## Task instructions:
Only the lines from the "The image size is (1600, 973)." line through the last line of the material below belong in the answer, reproduced exactly and with no pictures.

##### Material to process

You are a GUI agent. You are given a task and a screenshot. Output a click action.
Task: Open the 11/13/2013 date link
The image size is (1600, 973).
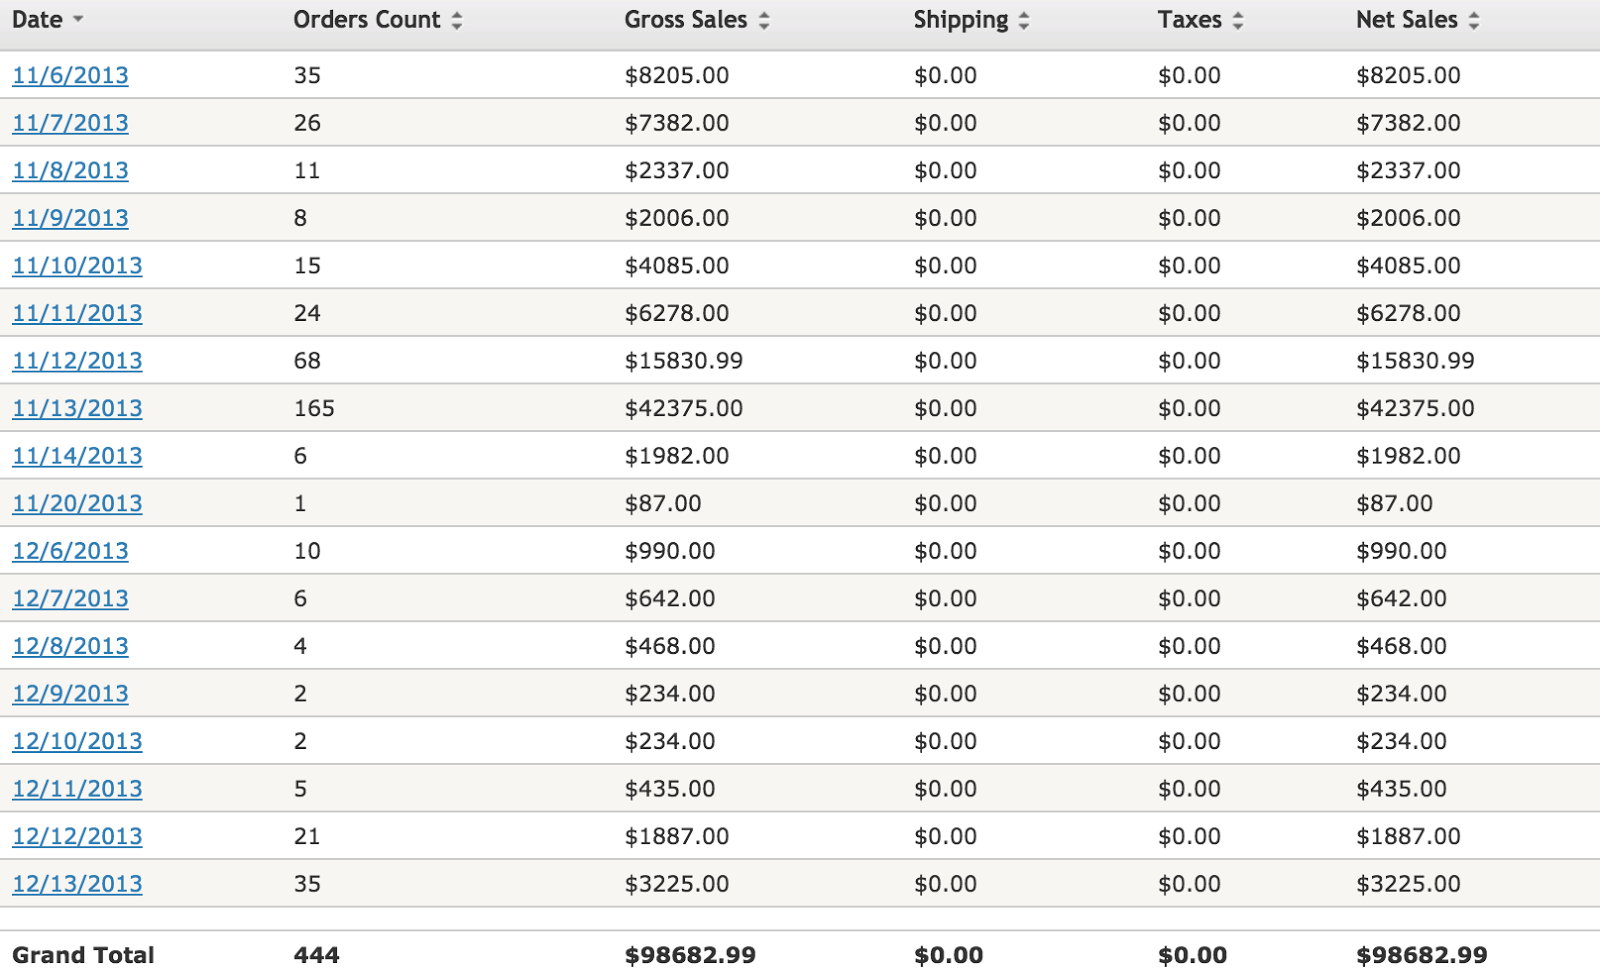77,408
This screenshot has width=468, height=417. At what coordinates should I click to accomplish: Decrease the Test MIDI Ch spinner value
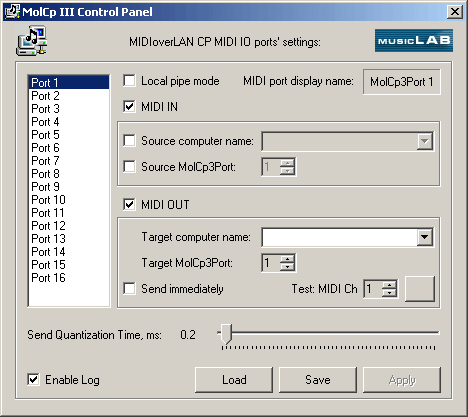tap(389, 293)

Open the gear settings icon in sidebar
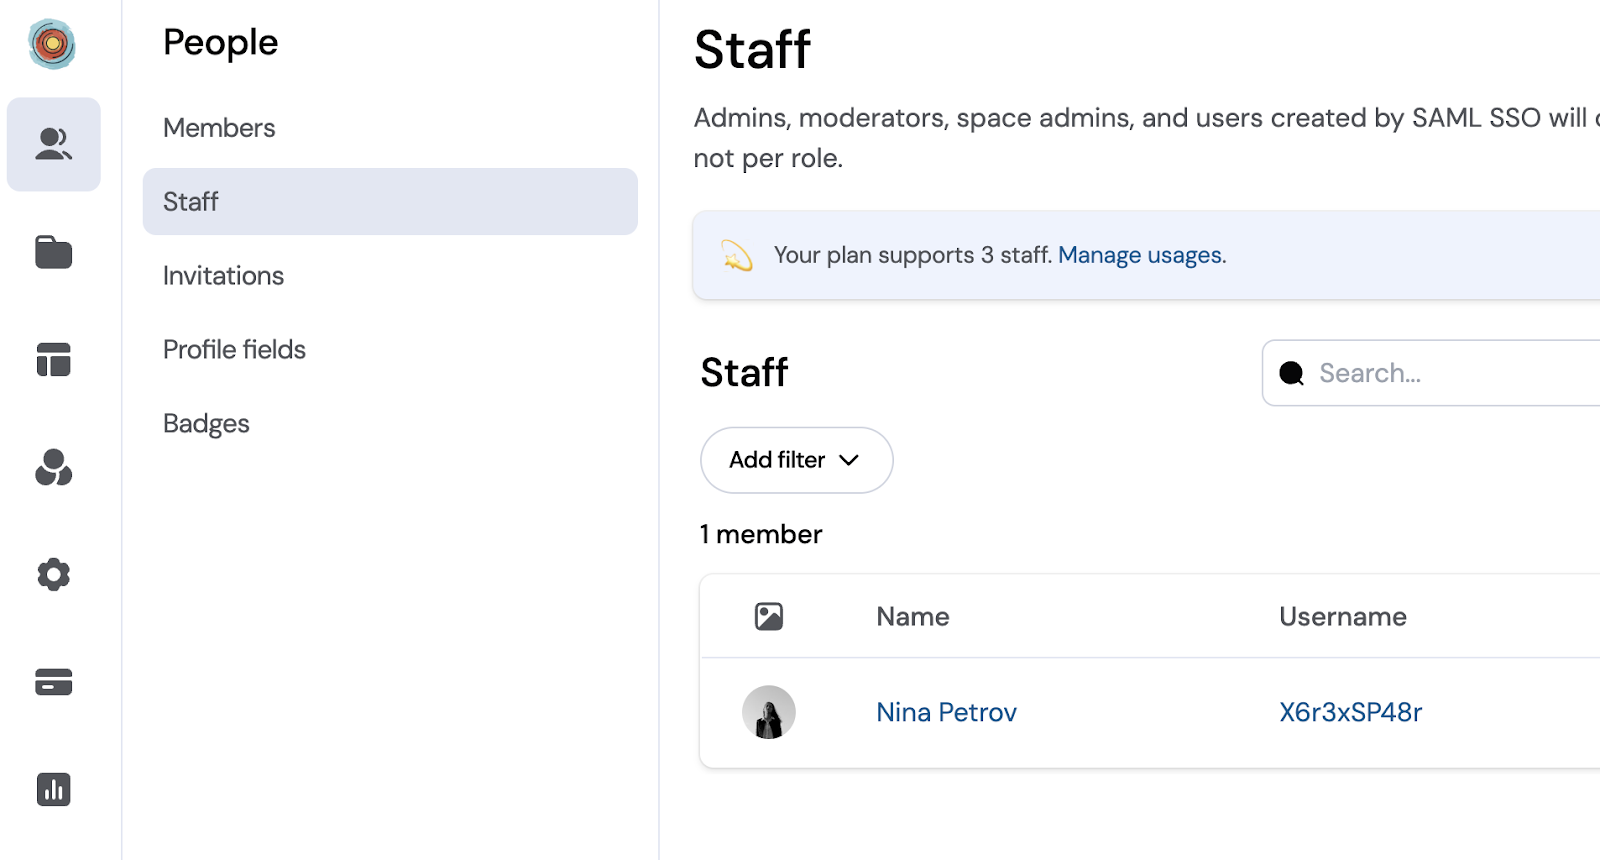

##########

## Answer for the task:
The image size is (1600, 973).
77,408
This screenshot has width=468, height=417. At what coordinates should I click to accomplish: Decrease the Test MIDI Ch spinner value
tap(389, 293)

Open the gear settings icon in sidebar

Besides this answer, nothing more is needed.